# AIM OF THE TASK:
Repeat exactly, and only, the lines of the entries below from the one with "818x1456 pixels." through the one with "Given: Click the UCSF", both ends included.

++++ ENTRIES SHOWN ++++

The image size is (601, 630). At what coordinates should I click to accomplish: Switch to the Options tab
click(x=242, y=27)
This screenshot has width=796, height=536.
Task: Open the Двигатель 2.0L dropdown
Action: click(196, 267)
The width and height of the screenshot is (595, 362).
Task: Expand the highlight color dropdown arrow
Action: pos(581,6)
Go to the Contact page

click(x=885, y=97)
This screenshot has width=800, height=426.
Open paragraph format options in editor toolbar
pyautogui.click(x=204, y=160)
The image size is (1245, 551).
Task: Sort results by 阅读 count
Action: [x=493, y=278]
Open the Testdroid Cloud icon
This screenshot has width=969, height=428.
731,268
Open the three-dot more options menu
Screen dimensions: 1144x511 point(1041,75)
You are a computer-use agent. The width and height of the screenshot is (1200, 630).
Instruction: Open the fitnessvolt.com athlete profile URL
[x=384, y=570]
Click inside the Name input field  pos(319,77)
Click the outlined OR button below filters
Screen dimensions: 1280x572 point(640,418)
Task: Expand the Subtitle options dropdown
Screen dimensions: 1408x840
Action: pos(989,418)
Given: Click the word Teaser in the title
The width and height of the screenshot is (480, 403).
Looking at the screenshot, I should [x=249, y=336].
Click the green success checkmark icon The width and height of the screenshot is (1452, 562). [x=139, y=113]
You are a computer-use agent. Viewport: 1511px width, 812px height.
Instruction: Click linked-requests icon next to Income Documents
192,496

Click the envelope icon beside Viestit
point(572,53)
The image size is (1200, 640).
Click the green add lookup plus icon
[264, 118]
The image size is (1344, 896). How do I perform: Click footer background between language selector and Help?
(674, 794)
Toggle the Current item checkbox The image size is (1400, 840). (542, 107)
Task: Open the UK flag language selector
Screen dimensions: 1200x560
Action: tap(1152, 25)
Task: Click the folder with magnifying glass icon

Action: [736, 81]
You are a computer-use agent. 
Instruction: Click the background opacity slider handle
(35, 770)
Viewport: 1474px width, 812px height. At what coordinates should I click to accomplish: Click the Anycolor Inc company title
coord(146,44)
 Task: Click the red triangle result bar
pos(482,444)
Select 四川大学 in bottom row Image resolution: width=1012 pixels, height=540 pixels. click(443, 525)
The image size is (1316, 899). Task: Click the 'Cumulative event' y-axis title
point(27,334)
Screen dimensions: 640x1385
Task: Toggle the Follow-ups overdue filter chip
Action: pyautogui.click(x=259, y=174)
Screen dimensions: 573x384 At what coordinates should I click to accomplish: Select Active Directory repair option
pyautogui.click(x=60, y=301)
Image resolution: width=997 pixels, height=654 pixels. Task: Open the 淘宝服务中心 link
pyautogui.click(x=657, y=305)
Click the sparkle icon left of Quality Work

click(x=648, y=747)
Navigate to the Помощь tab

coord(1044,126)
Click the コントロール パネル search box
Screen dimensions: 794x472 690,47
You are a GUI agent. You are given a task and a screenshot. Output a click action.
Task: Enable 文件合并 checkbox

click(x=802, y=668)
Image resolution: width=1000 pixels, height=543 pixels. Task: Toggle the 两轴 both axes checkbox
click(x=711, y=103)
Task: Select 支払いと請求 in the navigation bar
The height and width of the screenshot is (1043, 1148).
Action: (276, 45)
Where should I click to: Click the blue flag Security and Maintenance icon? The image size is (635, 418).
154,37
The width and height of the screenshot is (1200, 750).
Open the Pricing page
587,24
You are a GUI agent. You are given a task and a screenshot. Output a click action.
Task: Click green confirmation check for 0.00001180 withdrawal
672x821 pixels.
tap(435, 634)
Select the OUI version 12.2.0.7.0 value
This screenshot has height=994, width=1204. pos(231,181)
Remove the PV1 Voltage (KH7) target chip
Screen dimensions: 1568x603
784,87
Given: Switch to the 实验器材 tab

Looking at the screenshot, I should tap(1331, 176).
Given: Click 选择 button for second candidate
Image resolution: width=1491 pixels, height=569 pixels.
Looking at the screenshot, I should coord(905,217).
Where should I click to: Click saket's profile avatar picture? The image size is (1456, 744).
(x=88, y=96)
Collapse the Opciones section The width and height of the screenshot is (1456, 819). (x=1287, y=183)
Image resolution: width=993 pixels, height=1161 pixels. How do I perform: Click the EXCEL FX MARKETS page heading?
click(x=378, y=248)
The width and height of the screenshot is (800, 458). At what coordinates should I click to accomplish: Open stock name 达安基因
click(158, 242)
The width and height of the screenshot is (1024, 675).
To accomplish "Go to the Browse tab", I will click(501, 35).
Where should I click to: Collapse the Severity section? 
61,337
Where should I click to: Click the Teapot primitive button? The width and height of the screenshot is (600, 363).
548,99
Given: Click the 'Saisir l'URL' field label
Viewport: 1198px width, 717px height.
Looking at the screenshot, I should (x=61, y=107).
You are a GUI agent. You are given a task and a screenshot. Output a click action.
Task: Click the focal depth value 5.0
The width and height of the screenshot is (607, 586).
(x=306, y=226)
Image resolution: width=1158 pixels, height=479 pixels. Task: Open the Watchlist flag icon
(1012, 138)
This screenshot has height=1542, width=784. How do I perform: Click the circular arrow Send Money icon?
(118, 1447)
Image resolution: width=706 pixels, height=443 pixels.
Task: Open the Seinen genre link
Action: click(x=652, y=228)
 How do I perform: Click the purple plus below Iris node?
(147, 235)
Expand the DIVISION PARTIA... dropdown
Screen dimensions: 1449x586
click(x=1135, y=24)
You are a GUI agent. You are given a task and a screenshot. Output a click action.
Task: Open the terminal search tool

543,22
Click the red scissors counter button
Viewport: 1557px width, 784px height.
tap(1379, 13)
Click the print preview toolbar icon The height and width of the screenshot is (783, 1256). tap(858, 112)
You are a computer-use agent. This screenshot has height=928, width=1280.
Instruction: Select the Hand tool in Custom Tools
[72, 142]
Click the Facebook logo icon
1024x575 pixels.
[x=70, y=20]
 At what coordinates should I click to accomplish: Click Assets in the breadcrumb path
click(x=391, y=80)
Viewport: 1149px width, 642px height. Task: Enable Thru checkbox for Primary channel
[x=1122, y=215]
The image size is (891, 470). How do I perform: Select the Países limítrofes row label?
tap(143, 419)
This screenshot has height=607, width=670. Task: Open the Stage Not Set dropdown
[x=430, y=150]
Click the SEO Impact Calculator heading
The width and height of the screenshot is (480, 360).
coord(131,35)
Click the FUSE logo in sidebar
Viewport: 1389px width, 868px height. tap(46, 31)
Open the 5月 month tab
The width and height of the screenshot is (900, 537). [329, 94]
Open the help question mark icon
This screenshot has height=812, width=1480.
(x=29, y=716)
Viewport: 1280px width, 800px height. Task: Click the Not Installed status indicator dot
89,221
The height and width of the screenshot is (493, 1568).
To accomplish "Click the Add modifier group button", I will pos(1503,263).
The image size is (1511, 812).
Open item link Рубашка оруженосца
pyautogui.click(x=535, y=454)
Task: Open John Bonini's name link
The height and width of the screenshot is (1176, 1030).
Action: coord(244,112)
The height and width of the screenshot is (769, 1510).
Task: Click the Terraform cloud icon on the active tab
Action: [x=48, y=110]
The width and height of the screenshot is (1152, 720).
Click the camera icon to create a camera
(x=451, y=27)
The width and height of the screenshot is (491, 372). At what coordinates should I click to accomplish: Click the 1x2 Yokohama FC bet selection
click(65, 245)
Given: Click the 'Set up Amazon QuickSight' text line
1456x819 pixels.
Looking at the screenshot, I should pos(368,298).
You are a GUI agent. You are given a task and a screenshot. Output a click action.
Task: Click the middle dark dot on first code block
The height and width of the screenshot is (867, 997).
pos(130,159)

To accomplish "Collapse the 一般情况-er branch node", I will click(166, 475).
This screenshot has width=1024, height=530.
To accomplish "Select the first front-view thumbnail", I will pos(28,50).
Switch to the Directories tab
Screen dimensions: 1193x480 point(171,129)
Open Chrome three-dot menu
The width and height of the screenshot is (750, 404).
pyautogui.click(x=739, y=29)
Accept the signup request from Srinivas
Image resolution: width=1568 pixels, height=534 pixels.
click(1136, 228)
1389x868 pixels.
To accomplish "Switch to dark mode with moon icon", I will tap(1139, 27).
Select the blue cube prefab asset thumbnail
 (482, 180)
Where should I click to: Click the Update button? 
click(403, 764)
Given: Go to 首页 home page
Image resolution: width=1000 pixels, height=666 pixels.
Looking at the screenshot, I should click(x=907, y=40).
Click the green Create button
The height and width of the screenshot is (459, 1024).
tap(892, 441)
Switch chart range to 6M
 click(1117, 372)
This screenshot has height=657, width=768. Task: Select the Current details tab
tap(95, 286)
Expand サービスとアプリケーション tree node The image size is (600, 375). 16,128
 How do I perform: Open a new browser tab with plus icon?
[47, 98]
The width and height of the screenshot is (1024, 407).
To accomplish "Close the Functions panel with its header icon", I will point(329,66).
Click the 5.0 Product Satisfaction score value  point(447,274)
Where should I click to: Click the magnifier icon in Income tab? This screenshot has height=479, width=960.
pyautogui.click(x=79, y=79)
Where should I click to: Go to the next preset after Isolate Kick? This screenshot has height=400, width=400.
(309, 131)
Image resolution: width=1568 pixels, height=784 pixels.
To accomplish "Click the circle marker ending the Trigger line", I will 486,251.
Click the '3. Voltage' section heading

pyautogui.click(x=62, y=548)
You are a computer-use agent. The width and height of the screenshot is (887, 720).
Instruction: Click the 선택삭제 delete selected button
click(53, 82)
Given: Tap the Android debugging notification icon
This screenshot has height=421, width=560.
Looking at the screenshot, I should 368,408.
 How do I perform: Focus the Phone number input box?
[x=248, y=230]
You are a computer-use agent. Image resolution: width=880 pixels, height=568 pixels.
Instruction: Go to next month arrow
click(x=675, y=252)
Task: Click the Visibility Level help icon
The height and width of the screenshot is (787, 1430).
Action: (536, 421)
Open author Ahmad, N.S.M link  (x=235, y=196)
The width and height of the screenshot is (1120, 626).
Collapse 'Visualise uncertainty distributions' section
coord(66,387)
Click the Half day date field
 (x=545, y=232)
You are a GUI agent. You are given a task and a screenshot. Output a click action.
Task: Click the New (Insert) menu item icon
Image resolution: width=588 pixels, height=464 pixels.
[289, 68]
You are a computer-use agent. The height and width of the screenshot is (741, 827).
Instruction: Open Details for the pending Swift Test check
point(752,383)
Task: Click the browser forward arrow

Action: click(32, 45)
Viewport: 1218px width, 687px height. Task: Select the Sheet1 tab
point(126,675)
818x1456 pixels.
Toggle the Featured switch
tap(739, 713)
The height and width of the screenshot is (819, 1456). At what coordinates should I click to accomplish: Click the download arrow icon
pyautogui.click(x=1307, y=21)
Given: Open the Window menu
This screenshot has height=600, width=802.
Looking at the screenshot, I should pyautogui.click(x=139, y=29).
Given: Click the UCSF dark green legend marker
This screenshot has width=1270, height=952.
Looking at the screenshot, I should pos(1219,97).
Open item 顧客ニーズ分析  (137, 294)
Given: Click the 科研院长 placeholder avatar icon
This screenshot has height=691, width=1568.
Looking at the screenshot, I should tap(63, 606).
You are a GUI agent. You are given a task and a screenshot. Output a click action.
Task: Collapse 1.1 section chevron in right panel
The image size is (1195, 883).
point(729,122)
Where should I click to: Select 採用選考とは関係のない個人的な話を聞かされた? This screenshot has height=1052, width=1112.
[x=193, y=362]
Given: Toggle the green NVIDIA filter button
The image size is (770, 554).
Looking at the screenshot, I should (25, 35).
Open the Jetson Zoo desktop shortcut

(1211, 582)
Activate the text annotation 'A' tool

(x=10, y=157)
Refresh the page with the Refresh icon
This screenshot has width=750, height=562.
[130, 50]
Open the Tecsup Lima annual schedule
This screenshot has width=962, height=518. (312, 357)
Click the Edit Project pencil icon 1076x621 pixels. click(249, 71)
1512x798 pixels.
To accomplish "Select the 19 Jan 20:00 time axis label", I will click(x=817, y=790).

++++

# ANSWER BOX:
818x1456 pixels.
Toggle the Featured switch
tap(739, 713)
The height and width of the screenshot is (819, 1456). At what coordinates should I click to accomplish: Click the download arrow icon
pyautogui.click(x=1307, y=21)
Given: Open the Window menu
This screenshot has height=600, width=802.
Looking at the screenshot, I should pyautogui.click(x=139, y=29).
Given: Click the UCSF dark green legend marker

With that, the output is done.